● **Data section**
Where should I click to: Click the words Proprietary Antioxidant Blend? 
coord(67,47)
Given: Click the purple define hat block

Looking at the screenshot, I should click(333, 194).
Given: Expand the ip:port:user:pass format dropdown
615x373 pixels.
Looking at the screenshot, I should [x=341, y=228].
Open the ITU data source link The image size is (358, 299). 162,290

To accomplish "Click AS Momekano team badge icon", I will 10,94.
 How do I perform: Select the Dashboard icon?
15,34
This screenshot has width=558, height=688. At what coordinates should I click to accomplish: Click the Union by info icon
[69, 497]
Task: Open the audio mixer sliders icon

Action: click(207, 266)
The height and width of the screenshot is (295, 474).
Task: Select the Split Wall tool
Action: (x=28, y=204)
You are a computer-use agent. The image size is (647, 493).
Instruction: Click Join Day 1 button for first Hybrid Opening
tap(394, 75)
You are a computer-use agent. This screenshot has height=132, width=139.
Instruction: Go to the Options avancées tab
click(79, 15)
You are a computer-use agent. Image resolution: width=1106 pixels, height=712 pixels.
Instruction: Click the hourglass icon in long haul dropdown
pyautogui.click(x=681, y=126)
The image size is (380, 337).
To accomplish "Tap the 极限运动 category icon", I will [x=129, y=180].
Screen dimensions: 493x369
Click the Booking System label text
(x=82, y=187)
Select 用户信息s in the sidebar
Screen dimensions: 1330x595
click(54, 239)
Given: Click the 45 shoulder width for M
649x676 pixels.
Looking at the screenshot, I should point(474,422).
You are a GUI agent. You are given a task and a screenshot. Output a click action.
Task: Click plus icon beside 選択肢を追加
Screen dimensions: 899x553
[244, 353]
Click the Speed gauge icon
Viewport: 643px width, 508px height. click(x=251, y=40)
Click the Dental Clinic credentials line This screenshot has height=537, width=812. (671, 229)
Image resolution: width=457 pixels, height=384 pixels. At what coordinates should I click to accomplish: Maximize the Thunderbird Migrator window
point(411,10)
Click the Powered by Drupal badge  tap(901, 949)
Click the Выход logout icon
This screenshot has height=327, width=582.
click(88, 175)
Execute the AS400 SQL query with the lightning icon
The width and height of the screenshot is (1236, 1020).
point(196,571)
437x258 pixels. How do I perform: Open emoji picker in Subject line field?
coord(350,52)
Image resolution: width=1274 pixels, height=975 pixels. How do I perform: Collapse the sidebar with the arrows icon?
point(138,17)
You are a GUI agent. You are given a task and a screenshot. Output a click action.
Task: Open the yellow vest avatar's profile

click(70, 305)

● **Request**
Turn the lines above into a Markdown table with two columns, "Row" and "Line". Number each row and leave out the blank lines.

● **The answer**
| Row | Line |
|---|---|
| 1 | Where should I click to: Click the words Proprietary Antioxidant Blend?  |
| 2 | coord(67,47) |
| 3 | Given: Click the purple define hat block |
| 4 | Looking at the screenshot, I should click(333, 194). |
| 5 | Given: Expand the ip:port:user:pass format dropdown |
| 6 | 615x373 pixels. |
| 7 | Looking at the screenshot, I should [x=341, y=228]. |
| 8 | Open the ITU data source link The image size is (358, 299). 162,290 |
| 9 | To accomplish "Click AS Momekano team badge icon", I will 10,94. |
| 10 |  How do I perform: Select the Dashboard icon? |
| 11 | 15,34 |
| 12 | This screenshot has width=558, height=688. At what coordinates should I click to accomplish: Click the Union by info icon |
| 13 | [69, 497] |
| 14 | Task: Open the audio mixer sliders icon |
| 15 | Action: click(207, 266) |
| 16 | The height and width of the screenshot is (295, 474). |
| 17 | Task: Select the Split Wall tool |
| 18 | Action: (x=28, y=204) |
| 19 | You are a computer-use agent. The image size is (647, 493). |
| 20 | Instruction: Click Join Day 1 button for first Hybrid Opening |
| 21 | tap(394, 75) |
| 22 | You are a computer-use agent. This screenshot has height=132, width=139. |
| 23 | Instruction: Go to the Options avancées tab |
| 24 | click(79, 15) |
| 25 | You are a computer-use agent. Image resolution: width=1106 pixels, height=712 pixels. |
| 26 | Instruction: Click the hourglass icon in long haul dropdown |
| 27 | pyautogui.click(x=681, y=126) |
| 28 | The image size is (380, 337). |
| 29 | To accomplish "Tap the 极限运动 category icon", I will [x=129, y=180]. |
| 30 | Screen dimensions: 493x369 |
| 31 | Click the Booking System label text |
| 32 | (x=82, y=187) |
| 33 | Select 用户信息s in the sidebar |
| 34 | Screen dimensions: 1330x595 |
| 35 | click(54, 239) |
| 36 | Given: Click the 45 shoulder width for M |
| 37 | 649x676 pixels. |
| 38 | Looking at the screenshot, I should point(474,422). |
| 39 | You are a GUI agent. You are given a task and a screenshot. Output a click action. |
| 40 | Task: Click plus icon beside 選択肢を追加 |
| 41 | Screen dimensions: 899x553 |
| 42 | [244, 353] |
| 43 | Click the Speed gauge icon |
| 44 | Viewport: 643px width, 508px height. click(x=251, y=40) |
| 45 | Click the Dental Clinic credentials line This screenshot has height=537, width=812. (671, 229) |
| 46 | Image resolution: width=457 pixels, height=384 pixels. At what coordinates should I click to accomplish: Maximize the Thunderbird Migrator window |
| 47 | point(411,10) |
| 48 | Click the Powered by Drupal badge  tap(901, 949) |
| 49 | Click the Выход logout icon |
| 50 | This screenshot has height=327, width=582. |
| 51 | click(88, 175) |
| 52 | Execute the AS400 SQL query with the lightning icon |
| 53 | The width and height of the screenshot is (1236, 1020). |
| 54 | point(196,571) |
| 55 | 437x258 pixels. How do I perform: Open emoji picker in Subject line field? |
| 56 | coord(350,52) |
| 57 | Image resolution: width=1274 pixels, height=975 pixels. How do I perform: Collapse the sidebar with the arrows icon? |
| 58 | point(138,17) |
| 59 | You are a GUI agent. You are given a task and a screenshot. Output a click action. |
| 60 | Task: Open the yellow vest avatar's profile |
| 61 | click(70, 305) |